Could not find the index entry for RID problem keeps reoccurring

  • We have been getting the same RID error ever since we migrated to a new server. It is always on the same table. In an attempt to fix the problem, I have completely dropped the table and indexes and recreated them. I'm not sure what else to try.

    Could not find the index entry for RID '160000b19600694600730008000dd40091000b13004a1009000' in index page (1:501509), index ID 2, database 'Frst'..

    Thanks for any input,

    Chip

  • Chip - here's some info from the MSN site for pointers/guidance....

    "Because a stale read or a lost write results in data storage that is not expected, a wide variety of behaviors may occur. It may appear as missing data, but some of the more common effects of missing data appear as index corruptions, such as Error 644 or Error 625:

    Error 644 Severity Level 21 Message Text Could not find the index entry for RID '%.*hs' in index page %S_PGID, index ID %d, database '%.*ls'.

    Error 625 Severity Level 21 Message Text Cannot retrieve row from page %S_PGID by RID because the slotid (%d) is not valid.

    Some customers have reported missing rows after they perform row count activities. This problem occurs because of a lost write. Perhaps the page was supposed to be linked to the clustered index page chain. If the write was physically lost, the data is also lost.

    Important If you experience any of the behaviors, or if you are suspicious of similar problems together with disabling caching mechanisms, Microsoft strongly recommends that you obtain the latest update for SQL Server and the latest SQL Server I/O Stress Simulator. Microsoft also strongly encourages that you perform a strict review of your operating system and its associated configurations.

    For additional information, click the following article number to view the article in the Microsoft Knowledge Base:

    (231619) HOW TO: Use the SQLIOStress Utility to Stress a Disk Subsystem Such as SQL Server"

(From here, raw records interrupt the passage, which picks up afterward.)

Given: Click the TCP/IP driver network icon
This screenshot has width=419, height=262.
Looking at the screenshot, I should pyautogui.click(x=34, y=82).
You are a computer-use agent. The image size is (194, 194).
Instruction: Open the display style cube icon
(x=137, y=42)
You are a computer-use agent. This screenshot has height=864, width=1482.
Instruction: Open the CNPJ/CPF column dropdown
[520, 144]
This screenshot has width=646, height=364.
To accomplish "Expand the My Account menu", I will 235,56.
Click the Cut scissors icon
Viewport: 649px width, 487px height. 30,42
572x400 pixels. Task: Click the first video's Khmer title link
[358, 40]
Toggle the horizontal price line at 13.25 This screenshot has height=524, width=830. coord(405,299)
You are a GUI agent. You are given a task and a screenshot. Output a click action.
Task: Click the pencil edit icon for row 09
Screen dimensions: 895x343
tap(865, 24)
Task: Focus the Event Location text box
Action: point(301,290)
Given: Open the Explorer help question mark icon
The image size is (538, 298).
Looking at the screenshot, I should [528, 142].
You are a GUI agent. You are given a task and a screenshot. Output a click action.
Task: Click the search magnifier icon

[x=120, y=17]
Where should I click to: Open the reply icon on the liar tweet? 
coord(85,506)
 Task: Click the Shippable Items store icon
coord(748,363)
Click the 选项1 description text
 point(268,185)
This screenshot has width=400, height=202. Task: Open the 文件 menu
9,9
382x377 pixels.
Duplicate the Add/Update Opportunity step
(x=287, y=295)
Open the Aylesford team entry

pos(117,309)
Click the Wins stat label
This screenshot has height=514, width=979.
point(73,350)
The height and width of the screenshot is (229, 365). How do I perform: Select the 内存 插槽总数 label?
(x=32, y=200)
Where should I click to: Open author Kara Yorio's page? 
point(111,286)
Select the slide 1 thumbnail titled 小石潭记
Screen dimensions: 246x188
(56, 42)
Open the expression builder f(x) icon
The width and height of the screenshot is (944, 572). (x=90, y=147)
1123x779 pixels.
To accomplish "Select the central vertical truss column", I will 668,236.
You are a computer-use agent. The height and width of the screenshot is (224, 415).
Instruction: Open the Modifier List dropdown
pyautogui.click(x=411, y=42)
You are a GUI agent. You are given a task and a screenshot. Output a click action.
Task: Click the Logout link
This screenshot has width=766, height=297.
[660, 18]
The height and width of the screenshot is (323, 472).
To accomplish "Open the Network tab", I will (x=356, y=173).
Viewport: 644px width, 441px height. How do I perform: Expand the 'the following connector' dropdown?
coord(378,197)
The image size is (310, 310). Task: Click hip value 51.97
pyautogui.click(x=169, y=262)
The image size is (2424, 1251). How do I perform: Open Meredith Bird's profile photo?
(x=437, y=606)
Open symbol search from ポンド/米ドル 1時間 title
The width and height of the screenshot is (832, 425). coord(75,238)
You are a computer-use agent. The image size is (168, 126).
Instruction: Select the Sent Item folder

    **ASCII stupid question, get a stupid ANSI !!!**

  • Thanks for your reply. We have not upgraded to SP 4 yet. We also have not moved to 2003. We are going to monitor the disk for errors, but nothing shows up in the SQL error logs except this error.

     

    We never had this problem on our other server, so it appears as if this is something server specific. The difference between the two servers is that the new one has two Zeon processors (vs two intel Pentiums) and the disk storage is on a SAN. Do you think any of these could be a contributing factor?

     

    Chip

  • to eliminate any hardware related issues causing data-integrity compromise, you could try upgrading to sp4 and see if that resolves the issue ...however, googling revealed that heaps of other people seem to have run into this problem...maybe someone on this site with personal knowledge of this problem will happen along and respond - but meanwhile, here're a few more pointers that I unearthed...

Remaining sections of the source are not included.